Легонько сжимаю его плечи, встряхиваю.
Бесполезно, только глаза становятся совсем огромными, округлившимися. Кажется, даже влажными, но отчего-то не верю, что смог достать его так просто. Скорее, он снова играет, не желая отвечать.
Пытаюсь ещё раз, но к хуям церемонии. Тщательно проговариваю каждый слог, так что любой логопед бы удавился от гордости, негромко, но словно вбивая гвозди:
– Тогда я переверну тебя на живот, поставлю на четвереньки и проверю сам, насколько ты разъёбан. Хочешь? – окончание особенно вкрадчиво, куда тише, чем всё остальное.
Кая передёргивает.
– Только ты, хотел вывести тебя, проверить, насколько ты запал на меня. Доволен?

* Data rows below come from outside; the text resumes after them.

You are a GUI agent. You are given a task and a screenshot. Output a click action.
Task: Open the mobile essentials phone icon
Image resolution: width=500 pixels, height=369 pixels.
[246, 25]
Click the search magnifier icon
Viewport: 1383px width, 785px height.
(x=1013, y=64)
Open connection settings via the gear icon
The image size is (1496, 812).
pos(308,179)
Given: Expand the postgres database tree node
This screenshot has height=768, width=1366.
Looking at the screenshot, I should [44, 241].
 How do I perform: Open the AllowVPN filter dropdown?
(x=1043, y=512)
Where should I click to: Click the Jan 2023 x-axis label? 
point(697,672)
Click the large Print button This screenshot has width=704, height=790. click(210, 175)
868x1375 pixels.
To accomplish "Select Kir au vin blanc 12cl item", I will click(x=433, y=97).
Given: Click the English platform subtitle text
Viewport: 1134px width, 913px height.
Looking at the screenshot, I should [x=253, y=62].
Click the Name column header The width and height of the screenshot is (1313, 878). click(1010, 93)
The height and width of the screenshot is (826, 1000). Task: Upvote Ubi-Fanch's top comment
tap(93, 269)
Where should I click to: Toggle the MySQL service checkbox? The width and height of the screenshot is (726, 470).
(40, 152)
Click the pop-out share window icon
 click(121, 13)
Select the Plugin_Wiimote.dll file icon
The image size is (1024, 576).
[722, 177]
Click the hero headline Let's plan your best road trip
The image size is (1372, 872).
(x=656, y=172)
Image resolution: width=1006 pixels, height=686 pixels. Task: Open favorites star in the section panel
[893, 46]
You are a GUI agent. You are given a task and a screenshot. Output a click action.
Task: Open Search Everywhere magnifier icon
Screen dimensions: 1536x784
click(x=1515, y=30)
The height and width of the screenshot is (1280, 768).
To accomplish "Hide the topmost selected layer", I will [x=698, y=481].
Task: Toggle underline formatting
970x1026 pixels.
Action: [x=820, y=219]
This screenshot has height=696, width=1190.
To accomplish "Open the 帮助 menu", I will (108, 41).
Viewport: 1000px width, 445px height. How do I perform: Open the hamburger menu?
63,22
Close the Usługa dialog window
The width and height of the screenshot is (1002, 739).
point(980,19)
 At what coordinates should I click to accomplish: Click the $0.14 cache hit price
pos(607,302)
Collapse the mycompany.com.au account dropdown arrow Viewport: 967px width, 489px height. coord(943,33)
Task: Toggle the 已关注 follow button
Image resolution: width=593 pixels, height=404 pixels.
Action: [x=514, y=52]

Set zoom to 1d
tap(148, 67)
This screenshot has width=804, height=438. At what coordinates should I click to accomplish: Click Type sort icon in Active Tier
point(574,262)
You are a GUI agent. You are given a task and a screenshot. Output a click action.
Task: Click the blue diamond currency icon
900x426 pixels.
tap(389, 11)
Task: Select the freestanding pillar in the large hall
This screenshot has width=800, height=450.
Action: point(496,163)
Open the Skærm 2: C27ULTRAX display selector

Что, прости?.. Ещё раз можно? Я, видимо, херово чистил уши, или мышиное дерьмо ненароком набилось.
– А ты? Доволен?
Снова облизывает губы. На этот раз нервно, язык едва мелькает.
– Более чем.
Прикрываю глаза.
– Ты имеешь все шансы остаться калекой после следующего. Усёк?
Энергично кивает и, не рассчитав, гулко впечатывается затылком в паркет. Морщится.
Вот оно, то самое – отголоски морального удовлетворения.
– Усёк. Я хочу, чтобы твоя кредитка осталась у меня. Разблокируй.
Неприятно покалывает внутри. Впрочем, с чего бы это?
– Прости?..
– Бог простит. Хотя в твоём случае я бы не особо надеялся. То, что слышал: хочу твою кредитку.